Doggett sits at the table a while longer, pondering the turns his life has taken. Then he calls Monica and asks her to dinner.
She's smoking a cigarette and standing in a cemetery when Jonathon finds her, the night spilling around them. It seems stupidly poetic. He wonders which headstone is hers, or if she even has a grave anywhere. Not that the poor man buried beneath the NSA's death-grip would ever be allowed to leave his cell and see it.
"Well?" The demand in her tone is slightly uncertain, but she's not backing out.
And Jonathon can't take her to task for that, as much as he might want to. "He's not okay."
"I know he's not okay."
Jonathon glances sideways at the woman who's standing there, her cigarette dangling from one hand, her other arm crossed over her chest. He figures she's trying not to give an impression of fragility. "Yeah."
A slight smile graces his lips. "You're a married woman."
"Not anymore." Her lips tighten.
"Hey, you're doing--"
"Stop fucking psyching me, Jonathon. I'm not some fucking bimbo for you to lay out on your god-damn couch." The movement to stub her cigarette out on the nearest tombstone is full of anger, though her fingers might be shaking.
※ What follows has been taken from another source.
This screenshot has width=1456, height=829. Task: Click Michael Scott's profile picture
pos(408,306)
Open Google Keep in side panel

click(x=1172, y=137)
"All right." He pulls an envelope out of his pocket. "Have a job for you."
She takes it, shoves it into one of the pockets on her coat. "Thanks."
"Standard arrangements apply."
"Gotcha." Another cigarette, and her hands aren't shaking at all as she lights it.
He stands there, trying to think of something else to say, and can't think of a thing. "Don't die for real, Domino."
"Fuck you." She snaps, but the words are half-hearted, and her head's turned away.
She doesn't wait for him to say anything else, just leaves, steps silent, the glow from her cigarette fading swiftly. He's okay with that. He has better things to do with his time than keep an assassin heart-whole.